You see them in movies, high school boys with big, broad shoulders and a constant grimace. They stomp around the school, yelling at smaller kids, and grabbing lunch money from the guy shivering in the corner while simultaneously giving two other kids a wedgie. You know, the guy who doesn’t know how to speak quietly, the one who keeps heckling, “retard”, “fat ass”, “loser”, “stupid”, “idiot”, “ugly” at all of the seemingly normal kids surrounding you. Yeah, him. The guy that people are only friends with because they don’t want to end up intimidated, hurt or humiliated by him.  The one that no one ever confronts, except for the principal, who contacts his parents, sends him home for a few days, until the cycle begins again.

You know that girl? The one who always curls her hair perfectly? The one who keeps whispering to her little clique of friends and pointing and laughing at you. The girl who keeps reaching across your desk in math class and poking your stomach with her pencil. Yeah, her. The girl that every other girl wants to be like, only because they feel completely insecure around her and pray for some kind of relief.
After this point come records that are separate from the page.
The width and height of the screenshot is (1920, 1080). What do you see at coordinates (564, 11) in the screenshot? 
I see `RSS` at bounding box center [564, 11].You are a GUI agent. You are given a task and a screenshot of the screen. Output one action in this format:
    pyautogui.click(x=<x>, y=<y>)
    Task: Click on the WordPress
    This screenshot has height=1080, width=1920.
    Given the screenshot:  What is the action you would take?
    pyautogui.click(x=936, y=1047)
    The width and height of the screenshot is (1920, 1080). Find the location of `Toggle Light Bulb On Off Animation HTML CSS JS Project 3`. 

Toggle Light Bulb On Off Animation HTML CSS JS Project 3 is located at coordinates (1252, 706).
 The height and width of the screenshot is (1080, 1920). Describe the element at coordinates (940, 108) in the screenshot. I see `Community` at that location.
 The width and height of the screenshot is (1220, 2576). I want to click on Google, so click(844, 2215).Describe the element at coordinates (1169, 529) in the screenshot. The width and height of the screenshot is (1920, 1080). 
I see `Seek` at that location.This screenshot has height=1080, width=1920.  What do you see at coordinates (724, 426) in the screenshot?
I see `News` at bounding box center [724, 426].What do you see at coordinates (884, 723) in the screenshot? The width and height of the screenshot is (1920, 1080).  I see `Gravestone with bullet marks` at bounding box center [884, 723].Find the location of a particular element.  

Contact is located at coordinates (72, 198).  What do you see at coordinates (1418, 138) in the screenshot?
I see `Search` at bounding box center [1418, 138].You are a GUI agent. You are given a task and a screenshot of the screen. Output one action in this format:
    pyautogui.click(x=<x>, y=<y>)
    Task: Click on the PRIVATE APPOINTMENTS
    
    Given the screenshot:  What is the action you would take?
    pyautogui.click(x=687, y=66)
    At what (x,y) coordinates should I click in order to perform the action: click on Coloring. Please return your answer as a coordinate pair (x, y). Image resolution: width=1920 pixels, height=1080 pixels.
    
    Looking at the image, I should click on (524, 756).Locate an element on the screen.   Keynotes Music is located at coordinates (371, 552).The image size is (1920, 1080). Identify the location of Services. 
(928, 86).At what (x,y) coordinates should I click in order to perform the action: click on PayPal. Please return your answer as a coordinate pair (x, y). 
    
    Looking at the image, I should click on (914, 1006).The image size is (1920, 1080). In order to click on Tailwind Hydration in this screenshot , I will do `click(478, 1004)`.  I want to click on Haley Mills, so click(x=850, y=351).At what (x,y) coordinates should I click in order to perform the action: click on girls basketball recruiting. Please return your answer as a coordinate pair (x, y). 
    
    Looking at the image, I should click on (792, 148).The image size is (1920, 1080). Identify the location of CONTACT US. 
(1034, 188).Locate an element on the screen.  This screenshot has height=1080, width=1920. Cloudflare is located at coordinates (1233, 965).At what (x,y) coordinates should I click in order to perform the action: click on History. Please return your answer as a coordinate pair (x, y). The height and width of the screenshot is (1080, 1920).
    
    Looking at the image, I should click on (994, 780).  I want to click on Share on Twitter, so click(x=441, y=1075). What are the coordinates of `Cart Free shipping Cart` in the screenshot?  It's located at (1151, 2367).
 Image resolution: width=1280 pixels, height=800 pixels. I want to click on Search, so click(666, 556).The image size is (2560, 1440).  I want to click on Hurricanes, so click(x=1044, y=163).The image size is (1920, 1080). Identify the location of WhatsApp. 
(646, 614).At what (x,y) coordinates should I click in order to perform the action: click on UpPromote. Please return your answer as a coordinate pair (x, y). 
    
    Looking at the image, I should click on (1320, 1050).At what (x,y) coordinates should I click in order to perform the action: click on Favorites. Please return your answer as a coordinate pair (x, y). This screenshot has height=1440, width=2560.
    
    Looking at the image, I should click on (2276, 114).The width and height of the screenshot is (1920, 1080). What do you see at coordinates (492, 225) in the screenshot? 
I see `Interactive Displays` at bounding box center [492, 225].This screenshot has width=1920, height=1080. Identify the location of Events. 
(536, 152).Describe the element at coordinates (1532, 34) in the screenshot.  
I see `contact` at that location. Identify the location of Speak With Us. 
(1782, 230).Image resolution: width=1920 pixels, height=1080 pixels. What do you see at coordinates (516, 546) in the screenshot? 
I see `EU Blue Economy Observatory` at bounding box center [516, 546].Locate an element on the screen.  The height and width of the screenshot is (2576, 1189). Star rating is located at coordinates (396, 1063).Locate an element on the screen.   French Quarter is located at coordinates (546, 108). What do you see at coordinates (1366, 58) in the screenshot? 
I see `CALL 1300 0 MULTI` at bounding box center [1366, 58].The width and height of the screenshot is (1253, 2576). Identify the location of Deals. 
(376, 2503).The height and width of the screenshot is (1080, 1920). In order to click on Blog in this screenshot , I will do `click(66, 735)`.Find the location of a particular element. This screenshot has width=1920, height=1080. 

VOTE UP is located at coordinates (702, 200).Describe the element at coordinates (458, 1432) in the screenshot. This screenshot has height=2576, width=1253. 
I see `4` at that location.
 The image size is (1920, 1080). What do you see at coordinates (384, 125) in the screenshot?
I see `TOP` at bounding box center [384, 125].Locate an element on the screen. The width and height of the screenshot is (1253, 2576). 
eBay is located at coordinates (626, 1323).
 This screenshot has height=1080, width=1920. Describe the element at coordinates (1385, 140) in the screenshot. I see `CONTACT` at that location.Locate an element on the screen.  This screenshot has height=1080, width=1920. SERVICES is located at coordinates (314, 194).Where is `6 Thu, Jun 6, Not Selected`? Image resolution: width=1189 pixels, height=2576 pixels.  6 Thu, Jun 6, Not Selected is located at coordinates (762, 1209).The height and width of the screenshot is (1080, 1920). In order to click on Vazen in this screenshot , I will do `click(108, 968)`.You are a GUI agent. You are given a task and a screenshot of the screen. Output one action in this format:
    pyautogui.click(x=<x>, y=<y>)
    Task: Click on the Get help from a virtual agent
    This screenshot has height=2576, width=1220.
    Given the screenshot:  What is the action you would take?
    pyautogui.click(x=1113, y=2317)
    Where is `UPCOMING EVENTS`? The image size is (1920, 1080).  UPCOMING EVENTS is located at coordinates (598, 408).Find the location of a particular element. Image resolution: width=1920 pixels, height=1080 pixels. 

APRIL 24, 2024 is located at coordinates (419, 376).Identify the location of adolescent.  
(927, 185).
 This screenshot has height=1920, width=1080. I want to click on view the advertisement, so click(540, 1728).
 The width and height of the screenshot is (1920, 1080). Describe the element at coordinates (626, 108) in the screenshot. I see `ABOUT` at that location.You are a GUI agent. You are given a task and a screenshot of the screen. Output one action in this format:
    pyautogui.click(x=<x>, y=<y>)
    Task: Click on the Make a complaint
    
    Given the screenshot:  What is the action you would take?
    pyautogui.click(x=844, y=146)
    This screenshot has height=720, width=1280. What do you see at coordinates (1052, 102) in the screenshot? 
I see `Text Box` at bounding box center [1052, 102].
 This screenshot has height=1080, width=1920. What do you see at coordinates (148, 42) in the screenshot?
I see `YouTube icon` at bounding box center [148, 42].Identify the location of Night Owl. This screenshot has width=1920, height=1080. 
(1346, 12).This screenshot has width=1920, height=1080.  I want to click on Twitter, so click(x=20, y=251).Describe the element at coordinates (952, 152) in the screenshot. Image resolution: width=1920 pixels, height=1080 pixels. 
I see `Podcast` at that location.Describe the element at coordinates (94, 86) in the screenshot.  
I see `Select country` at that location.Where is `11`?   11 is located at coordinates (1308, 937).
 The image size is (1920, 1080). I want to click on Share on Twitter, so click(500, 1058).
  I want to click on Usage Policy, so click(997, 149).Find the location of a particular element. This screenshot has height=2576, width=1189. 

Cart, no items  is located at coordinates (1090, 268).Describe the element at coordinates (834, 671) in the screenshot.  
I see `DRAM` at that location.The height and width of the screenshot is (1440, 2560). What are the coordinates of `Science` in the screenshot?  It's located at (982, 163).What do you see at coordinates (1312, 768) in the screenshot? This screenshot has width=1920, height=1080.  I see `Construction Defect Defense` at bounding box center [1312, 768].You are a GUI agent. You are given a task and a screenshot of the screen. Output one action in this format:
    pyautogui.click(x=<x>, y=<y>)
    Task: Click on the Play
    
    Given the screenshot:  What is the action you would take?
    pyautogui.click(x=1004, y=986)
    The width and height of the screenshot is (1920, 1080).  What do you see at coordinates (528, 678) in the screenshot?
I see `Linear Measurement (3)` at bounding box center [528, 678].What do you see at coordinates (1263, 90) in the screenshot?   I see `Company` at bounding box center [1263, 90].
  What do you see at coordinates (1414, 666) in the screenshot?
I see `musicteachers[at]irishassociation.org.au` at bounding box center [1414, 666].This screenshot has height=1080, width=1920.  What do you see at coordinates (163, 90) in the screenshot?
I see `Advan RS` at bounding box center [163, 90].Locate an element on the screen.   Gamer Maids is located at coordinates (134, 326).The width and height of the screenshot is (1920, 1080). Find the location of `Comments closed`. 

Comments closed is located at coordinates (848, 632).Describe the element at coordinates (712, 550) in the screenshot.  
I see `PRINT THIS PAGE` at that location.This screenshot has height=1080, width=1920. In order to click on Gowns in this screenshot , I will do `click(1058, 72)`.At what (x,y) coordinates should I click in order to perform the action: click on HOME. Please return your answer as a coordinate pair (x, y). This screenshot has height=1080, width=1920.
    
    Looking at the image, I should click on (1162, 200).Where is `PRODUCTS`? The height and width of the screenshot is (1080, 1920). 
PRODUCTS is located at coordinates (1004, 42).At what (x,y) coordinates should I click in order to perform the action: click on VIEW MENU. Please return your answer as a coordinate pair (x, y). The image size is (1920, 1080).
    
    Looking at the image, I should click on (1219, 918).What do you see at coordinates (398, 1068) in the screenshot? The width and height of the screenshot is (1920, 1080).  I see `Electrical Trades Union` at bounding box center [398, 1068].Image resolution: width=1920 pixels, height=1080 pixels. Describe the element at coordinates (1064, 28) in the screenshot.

These are your stereotypical bullies. As adults they are sometimes our bosses or neighbours, or the guy who just ran us off the road. They are the “in your face, hard ass, straight up, hard core, intimidators”. Everyone knows who they are and most people steer clear.

NOT ALL BULLIES ARE STEREOTYPICAL. Don’t trick yourself into thinking someone isn’t a bully, just because they are nice sometimes or they don’t constantly act tough.

Today is Pink Shirt Day. My 7 year old went to school today proudly wearing his pink shirt. We’ve talked about bullying since he was a toddler. I hate it. I hate to see people being torn down and made to feel so tiny and small. I don’t want him to ever feel that way – but let’s face it, he probably will at some point. When and if that happens, I want him to feel confident, strong and able to pick up for himself without feeling inferior or intimidated. I want him to be the kid who sees a bully picking on another child and stands up to the bully before things escalate.

. albert

It’s time to be strong together… no matter our age, body type, race, sexual orientation, religion. Let’s end this. Let’s not be scared to be called a “tattle tale” or “narc”. Let’s tell someone! Hell, let’s tell everyone! SPEAK UP! STAND UP! Nothing will ever change if we just sit around and watch people get torn down and beaten up!

A very wise man once said, “Insanity is doing the same thing over and over again and expecting different results”. We’re not insane! Let’s step up, step out, accept differences, embrace change and break the chains of bullying! We can do it. Parents, now is your chance to instill the right values in your children.  Teens, I promise you, the way you THINK your peers see you, is most definitely distorted. I was a teenager once and looking back I wish I had stood up in certain situations – when someone needed my help, but I was too concerned with what other people would think of me.

Be good. Do good. Lift each other up. Positivity will make the bullies disappear – and if you’re lucky, maybe even convert them to happiness! Trust me.